[edit]
A New Algorithm for Compressed Counting with Applications in Shannon Entropy Estimation in Dynamic Data
Proceedings of the 24th Annual Conference on Learning Theory, PMLR 19:477-496, 2011.
Abstract
Efficient estimation of the moments and Shannon entropy of data streams is an important task in modern machine learning and data mining. To estimate the Shannon entropy, it suffices to accurately estimate the $\alpha$-th moment with $\delta= |1-\alpha|\approx 0$. To guarantee that the error of estimated Shannon entropy is within a $\upsilon$-additive factor, the method of symmetric stable random projections requires $O\left(\frac{1}{\upsilon^2\Delta^2}\right)$ samples, which is extremely expensive.
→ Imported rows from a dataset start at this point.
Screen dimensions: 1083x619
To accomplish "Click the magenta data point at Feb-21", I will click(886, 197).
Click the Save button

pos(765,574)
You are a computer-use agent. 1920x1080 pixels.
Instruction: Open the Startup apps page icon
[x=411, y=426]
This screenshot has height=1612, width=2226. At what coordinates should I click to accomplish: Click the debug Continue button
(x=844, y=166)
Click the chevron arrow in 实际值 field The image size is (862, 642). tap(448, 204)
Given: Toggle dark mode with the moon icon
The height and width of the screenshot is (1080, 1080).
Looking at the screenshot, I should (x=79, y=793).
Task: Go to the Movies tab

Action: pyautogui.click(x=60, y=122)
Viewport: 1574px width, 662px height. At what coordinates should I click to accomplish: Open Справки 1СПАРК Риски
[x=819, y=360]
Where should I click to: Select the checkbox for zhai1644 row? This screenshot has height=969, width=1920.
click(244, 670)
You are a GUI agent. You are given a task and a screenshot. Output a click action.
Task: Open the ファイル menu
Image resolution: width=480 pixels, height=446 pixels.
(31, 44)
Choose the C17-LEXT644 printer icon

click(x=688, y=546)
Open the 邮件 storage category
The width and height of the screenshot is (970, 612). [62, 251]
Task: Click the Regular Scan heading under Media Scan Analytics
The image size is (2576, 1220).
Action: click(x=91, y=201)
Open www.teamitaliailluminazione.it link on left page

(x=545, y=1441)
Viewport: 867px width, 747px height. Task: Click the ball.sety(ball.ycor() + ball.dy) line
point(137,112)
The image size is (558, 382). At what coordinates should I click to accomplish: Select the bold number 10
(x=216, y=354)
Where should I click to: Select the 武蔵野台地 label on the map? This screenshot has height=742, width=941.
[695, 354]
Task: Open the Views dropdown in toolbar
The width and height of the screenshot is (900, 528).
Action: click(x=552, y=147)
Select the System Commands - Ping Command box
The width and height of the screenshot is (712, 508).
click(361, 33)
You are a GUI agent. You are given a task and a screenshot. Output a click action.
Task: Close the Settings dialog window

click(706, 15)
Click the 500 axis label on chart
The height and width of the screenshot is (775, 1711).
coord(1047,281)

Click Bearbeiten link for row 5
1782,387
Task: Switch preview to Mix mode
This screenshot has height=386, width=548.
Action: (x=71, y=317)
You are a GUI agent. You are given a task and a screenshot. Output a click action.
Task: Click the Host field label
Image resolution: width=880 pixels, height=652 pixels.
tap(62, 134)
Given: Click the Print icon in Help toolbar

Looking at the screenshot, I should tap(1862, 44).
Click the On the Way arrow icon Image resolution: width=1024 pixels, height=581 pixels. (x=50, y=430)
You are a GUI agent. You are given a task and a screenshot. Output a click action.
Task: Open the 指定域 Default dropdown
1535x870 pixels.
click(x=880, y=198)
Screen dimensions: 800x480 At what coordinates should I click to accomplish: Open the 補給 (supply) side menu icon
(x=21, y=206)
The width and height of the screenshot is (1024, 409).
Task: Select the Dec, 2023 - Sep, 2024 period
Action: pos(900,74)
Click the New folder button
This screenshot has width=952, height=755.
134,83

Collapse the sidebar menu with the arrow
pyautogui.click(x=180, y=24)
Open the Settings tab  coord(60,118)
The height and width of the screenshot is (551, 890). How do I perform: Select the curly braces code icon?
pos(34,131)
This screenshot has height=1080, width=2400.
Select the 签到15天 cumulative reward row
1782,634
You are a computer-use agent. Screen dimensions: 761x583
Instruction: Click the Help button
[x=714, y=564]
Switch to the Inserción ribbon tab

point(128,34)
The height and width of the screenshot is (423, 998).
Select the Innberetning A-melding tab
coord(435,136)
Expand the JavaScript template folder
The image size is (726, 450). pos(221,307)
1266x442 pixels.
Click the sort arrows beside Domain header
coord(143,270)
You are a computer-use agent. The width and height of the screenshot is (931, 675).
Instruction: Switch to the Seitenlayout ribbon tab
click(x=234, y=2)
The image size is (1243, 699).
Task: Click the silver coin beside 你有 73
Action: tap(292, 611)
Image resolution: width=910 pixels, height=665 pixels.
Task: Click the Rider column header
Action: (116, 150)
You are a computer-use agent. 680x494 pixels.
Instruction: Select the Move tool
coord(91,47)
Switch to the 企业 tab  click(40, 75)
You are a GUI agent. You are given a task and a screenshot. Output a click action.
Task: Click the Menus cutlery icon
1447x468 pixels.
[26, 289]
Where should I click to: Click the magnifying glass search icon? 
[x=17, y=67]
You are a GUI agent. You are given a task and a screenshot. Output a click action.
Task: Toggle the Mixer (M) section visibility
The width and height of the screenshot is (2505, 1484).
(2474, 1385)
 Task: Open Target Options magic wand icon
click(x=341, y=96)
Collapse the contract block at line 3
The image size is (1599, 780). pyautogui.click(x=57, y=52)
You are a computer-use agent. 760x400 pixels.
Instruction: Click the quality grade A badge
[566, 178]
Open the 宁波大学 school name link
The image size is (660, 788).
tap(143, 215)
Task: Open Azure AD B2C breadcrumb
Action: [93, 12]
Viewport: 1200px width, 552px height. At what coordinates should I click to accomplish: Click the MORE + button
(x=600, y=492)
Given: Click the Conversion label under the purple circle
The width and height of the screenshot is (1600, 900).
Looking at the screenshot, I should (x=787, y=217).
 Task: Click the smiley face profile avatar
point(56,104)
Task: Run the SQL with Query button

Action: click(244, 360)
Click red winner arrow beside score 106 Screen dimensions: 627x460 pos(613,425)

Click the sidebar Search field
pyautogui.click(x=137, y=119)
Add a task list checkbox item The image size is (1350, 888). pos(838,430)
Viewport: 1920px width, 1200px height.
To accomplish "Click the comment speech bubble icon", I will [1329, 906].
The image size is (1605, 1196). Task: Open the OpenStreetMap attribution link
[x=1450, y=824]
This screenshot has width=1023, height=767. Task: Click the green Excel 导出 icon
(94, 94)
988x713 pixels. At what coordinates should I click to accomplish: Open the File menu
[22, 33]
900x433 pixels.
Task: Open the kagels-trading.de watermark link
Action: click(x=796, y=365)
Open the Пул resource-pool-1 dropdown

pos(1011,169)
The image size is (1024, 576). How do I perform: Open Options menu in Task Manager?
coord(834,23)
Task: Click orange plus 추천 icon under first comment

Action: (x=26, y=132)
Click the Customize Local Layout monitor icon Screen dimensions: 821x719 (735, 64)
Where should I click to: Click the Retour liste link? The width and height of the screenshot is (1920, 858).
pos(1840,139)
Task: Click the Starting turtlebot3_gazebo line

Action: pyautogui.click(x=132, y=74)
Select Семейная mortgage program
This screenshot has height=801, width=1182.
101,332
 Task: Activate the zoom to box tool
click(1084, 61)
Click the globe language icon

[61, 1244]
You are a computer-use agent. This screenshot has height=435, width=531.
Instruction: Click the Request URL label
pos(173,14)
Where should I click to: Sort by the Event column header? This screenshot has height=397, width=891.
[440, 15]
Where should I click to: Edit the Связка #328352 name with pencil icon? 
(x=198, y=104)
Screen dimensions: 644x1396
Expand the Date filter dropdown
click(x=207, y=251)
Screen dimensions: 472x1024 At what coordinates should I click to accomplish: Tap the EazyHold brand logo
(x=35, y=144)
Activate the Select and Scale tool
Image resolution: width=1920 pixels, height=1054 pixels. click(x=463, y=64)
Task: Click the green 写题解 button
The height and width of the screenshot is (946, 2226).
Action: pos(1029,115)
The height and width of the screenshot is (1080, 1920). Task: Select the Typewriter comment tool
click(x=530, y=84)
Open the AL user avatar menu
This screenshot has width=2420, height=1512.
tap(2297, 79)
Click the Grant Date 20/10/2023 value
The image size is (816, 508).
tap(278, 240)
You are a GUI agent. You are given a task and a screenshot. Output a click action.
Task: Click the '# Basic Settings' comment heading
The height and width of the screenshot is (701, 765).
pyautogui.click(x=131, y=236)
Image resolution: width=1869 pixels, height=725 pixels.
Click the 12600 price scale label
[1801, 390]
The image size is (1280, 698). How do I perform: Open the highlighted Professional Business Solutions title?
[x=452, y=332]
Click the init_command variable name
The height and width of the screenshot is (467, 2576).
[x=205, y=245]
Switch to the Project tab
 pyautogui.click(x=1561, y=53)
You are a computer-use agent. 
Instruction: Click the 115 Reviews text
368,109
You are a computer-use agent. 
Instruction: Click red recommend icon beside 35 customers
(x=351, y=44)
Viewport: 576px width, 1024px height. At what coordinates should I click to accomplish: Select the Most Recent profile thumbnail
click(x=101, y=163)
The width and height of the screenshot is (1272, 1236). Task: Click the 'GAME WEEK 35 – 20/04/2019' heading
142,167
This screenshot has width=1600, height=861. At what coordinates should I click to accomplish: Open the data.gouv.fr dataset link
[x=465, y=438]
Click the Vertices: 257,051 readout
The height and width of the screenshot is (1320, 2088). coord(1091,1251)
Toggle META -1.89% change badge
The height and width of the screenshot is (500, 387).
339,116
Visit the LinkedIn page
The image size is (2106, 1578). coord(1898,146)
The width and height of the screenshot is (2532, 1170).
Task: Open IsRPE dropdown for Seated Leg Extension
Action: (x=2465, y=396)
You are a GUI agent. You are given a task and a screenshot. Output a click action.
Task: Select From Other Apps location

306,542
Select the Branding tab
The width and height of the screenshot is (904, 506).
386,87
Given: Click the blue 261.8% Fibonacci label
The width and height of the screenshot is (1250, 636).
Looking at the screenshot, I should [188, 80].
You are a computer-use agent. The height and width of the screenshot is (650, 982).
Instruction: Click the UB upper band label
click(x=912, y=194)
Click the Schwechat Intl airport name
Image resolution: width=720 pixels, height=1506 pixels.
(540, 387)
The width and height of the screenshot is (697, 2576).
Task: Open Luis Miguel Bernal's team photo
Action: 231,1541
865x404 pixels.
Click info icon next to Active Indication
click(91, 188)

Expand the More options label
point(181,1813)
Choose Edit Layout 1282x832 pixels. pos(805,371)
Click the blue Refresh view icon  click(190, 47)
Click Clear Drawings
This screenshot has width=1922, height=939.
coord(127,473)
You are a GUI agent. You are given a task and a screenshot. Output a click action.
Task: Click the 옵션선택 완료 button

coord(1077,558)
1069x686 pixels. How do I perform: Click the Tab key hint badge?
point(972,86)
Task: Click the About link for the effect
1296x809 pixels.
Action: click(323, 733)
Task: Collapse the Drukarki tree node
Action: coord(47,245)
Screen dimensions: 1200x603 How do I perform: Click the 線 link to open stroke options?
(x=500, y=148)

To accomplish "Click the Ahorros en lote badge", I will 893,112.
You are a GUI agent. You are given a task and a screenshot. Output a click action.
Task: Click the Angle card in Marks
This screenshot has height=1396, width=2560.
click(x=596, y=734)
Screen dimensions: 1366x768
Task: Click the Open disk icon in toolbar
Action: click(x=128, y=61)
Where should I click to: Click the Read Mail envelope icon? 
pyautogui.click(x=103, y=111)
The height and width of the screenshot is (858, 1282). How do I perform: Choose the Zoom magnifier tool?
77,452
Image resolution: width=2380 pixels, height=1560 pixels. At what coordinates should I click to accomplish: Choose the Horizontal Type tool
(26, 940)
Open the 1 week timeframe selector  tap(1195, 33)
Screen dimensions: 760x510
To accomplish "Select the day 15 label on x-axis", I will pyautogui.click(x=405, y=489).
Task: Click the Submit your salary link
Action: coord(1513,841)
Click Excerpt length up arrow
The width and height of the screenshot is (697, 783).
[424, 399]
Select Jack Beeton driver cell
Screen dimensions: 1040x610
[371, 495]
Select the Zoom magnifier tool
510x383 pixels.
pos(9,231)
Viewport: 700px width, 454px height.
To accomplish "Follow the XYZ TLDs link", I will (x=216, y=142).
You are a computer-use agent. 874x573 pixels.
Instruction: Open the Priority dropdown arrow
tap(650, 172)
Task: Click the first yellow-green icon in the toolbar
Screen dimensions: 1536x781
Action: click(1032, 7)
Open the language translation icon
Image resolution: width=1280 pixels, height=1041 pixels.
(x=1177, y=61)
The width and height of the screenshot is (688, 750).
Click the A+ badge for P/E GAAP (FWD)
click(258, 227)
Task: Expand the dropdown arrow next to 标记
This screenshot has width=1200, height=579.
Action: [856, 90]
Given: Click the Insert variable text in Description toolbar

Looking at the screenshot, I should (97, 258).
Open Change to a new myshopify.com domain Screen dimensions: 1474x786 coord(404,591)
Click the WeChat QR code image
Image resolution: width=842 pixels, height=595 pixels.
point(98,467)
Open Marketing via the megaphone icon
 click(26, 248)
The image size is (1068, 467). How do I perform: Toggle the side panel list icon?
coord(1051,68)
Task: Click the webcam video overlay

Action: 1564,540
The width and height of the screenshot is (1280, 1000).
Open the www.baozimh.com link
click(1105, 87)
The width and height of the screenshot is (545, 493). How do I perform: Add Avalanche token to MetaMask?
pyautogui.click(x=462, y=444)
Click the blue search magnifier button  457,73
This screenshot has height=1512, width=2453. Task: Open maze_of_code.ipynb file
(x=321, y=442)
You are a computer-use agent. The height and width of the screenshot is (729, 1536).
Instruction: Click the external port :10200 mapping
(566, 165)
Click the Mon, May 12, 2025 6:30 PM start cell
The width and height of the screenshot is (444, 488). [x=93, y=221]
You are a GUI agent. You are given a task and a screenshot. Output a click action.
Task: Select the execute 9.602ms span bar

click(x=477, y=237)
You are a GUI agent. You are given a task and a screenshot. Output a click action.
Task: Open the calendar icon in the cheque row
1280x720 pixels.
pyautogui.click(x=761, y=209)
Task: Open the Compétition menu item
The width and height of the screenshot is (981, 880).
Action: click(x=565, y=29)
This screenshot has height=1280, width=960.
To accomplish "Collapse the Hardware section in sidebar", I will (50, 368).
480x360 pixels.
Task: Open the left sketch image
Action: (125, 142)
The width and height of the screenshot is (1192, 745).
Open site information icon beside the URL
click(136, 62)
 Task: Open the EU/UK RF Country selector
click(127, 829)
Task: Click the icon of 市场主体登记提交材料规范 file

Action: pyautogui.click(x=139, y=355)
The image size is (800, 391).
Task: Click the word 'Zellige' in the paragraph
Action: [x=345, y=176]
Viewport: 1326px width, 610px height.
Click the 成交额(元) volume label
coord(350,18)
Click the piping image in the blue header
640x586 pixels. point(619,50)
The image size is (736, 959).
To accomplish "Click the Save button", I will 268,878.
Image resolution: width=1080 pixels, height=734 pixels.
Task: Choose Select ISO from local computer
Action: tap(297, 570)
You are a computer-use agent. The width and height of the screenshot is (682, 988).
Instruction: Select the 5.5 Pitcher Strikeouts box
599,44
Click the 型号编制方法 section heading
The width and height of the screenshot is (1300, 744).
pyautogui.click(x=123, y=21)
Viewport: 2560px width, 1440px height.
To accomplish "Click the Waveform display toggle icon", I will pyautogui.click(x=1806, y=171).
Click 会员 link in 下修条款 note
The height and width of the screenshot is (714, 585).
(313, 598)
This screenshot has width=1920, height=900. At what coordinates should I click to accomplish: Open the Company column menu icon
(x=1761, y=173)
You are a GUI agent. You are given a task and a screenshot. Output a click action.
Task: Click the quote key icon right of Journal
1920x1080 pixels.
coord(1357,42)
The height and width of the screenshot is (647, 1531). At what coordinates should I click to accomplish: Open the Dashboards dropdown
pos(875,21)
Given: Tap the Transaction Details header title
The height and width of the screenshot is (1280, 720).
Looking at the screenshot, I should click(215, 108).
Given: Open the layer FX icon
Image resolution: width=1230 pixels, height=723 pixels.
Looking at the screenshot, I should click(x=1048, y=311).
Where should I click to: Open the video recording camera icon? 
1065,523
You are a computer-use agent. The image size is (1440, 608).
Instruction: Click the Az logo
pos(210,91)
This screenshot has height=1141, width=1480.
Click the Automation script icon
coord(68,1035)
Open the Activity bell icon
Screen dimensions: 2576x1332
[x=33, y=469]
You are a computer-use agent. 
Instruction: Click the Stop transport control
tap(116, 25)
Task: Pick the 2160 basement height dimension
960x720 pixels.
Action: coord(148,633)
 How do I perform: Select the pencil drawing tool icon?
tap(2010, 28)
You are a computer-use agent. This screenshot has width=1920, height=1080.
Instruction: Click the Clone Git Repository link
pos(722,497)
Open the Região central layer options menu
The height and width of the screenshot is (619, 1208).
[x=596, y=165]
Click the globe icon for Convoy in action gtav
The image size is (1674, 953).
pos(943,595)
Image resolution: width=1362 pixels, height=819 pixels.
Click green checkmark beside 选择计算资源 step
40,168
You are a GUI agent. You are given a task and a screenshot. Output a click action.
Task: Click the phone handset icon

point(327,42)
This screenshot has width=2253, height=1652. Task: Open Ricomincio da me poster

The first paper (Li, 2009a) in Compressed Counting (CC), based on skewed-stable random projections, supplies a substantial improvement by reducing the sample complexity to $O\left(\frac{1}{\upsilon^2\Delta}\right)$, which is still expensive. The followup work (Li, 2009b) provides a practical algorithm, which is however difficult to analyze theoretically. In this paper, we propose a new accurate algorithm for Compressed Counting, whose sample complexity is only $O\left(\frac{1}{\upsilon^2}\right)$ for $\upsilon$-additive Shannon entropy estimation. The constant factor for this bound is merely about $6$. In addition, we prove that our algorithm achieves an upper bound of the Fisher information and in fact it is close to $100\%$ statistically optimal. An empirical study is conducted to verify the accuracy of our algorithm.